Collected data:
──────────

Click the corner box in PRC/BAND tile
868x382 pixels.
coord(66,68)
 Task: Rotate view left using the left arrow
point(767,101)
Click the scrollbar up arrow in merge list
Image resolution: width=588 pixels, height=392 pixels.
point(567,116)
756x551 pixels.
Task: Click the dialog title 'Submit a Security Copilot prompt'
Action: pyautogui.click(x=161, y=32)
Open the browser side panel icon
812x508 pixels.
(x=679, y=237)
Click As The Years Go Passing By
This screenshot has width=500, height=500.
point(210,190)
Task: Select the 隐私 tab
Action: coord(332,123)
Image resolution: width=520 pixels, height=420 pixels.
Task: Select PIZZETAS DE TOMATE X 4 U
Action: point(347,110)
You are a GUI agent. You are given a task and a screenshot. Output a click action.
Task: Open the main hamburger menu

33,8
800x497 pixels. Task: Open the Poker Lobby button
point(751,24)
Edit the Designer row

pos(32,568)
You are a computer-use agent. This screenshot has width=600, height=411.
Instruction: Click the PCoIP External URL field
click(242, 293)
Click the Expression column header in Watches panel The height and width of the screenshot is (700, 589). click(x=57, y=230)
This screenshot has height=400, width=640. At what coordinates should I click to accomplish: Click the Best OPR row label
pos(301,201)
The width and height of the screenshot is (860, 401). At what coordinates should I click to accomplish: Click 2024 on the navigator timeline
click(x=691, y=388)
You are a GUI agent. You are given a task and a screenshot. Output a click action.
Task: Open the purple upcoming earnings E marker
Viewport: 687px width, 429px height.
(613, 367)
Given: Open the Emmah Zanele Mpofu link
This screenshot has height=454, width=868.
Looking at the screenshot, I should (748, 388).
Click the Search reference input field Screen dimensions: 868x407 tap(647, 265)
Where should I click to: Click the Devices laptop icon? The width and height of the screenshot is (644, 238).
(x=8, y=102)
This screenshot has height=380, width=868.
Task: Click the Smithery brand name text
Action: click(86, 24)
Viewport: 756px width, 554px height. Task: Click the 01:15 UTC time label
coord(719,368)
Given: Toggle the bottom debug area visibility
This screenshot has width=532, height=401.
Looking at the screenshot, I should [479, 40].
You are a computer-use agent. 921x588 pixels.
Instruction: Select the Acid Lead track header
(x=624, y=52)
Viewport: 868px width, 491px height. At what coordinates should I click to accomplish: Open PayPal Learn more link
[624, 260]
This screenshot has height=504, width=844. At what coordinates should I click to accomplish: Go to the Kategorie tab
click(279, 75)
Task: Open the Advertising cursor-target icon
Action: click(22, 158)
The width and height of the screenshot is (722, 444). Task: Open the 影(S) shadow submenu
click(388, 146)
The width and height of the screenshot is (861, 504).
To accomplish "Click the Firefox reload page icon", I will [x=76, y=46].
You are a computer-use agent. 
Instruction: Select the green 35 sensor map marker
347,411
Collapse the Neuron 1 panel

──────────

-- TASK ITEM --
Write the records out again. Keep every line exactly as it is.

-- ANSWER SECTION --
Click the corner box in PRC/BAND tile
868x382 pixels.
coord(66,68)
 Task: Rotate view left using the left arrow
point(767,101)
Click the scrollbar up arrow in merge list
Image resolution: width=588 pixels, height=392 pixels.
point(567,116)
756x551 pixels.
Task: Click the dialog title 'Submit a Security Copilot prompt'
Action: pyautogui.click(x=161, y=32)
Open the browser side panel icon
812x508 pixels.
(x=679, y=237)
Click As The Years Go Passing By
This screenshot has width=500, height=500.
point(210,190)
Task: Select the 隐私 tab
Action: coord(332,123)
Image resolution: width=520 pixels, height=420 pixels.
Task: Select PIZZETAS DE TOMATE X 4 U
Action: point(347,110)
You are a GUI agent. You are given a task and a screenshot. Output a click action.
Task: Open the main hamburger menu

33,8
800x497 pixels. Task: Open the Poker Lobby button
point(751,24)
Edit the Designer row

pos(32,568)
You are a computer-use agent. This screenshot has width=600, height=411.
Instruction: Click the PCoIP External URL field
click(242, 293)
Click the Expression column header in Watches panel The height and width of the screenshot is (700, 589). click(x=57, y=230)
This screenshot has height=400, width=640. At what coordinates should I click to accomplish: Click the Best OPR row label
pos(301,201)
The width and height of the screenshot is (860, 401). At what coordinates should I click to accomplish: Click 2024 on the navigator timeline
click(x=691, y=388)
You are a GUI agent. You are given a task and a screenshot. Output a click action.
Task: Open the purple upcoming earnings E marker
Viewport: 687px width, 429px height.
(613, 367)
Given: Open the Emmah Zanele Mpofu link
This screenshot has height=454, width=868.
Looking at the screenshot, I should (748, 388).
Click the Search reference input field Screen dimensions: 868x407 tap(647, 265)
Where should I click to: Click the Devices laptop icon? The width and height of the screenshot is (644, 238).
(x=8, y=102)
This screenshot has height=380, width=868.
Task: Click the Smithery brand name text
Action: click(86, 24)
Viewport: 756px width, 554px height. Task: Click the 01:15 UTC time label
coord(719,368)
Given: Toggle the bottom debug area visibility
This screenshot has width=532, height=401.
Looking at the screenshot, I should [479, 40].
You are a computer-use agent. 921x588 pixels.
Instruction: Select the Acid Lead track header
(x=624, y=52)
Viewport: 868px width, 491px height. At what coordinates should I click to accomplish: Open PayPal Learn more link
[624, 260]
This screenshot has height=504, width=844. At what coordinates should I click to accomplish: Go to the Kategorie tab
click(279, 75)
Task: Open the Advertising cursor-target icon
Action: click(22, 158)
The width and height of the screenshot is (722, 444). Task: Open the 影(S) shadow submenu
click(388, 146)
The width and height of the screenshot is (861, 504).
To accomplish "Click the Firefox reload page icon", I will [x=76, y=46].
You are a computer-use agent. 
Instruction: Select the green 35 sensor map marker
347,411
Collapse the Neuron 1 panel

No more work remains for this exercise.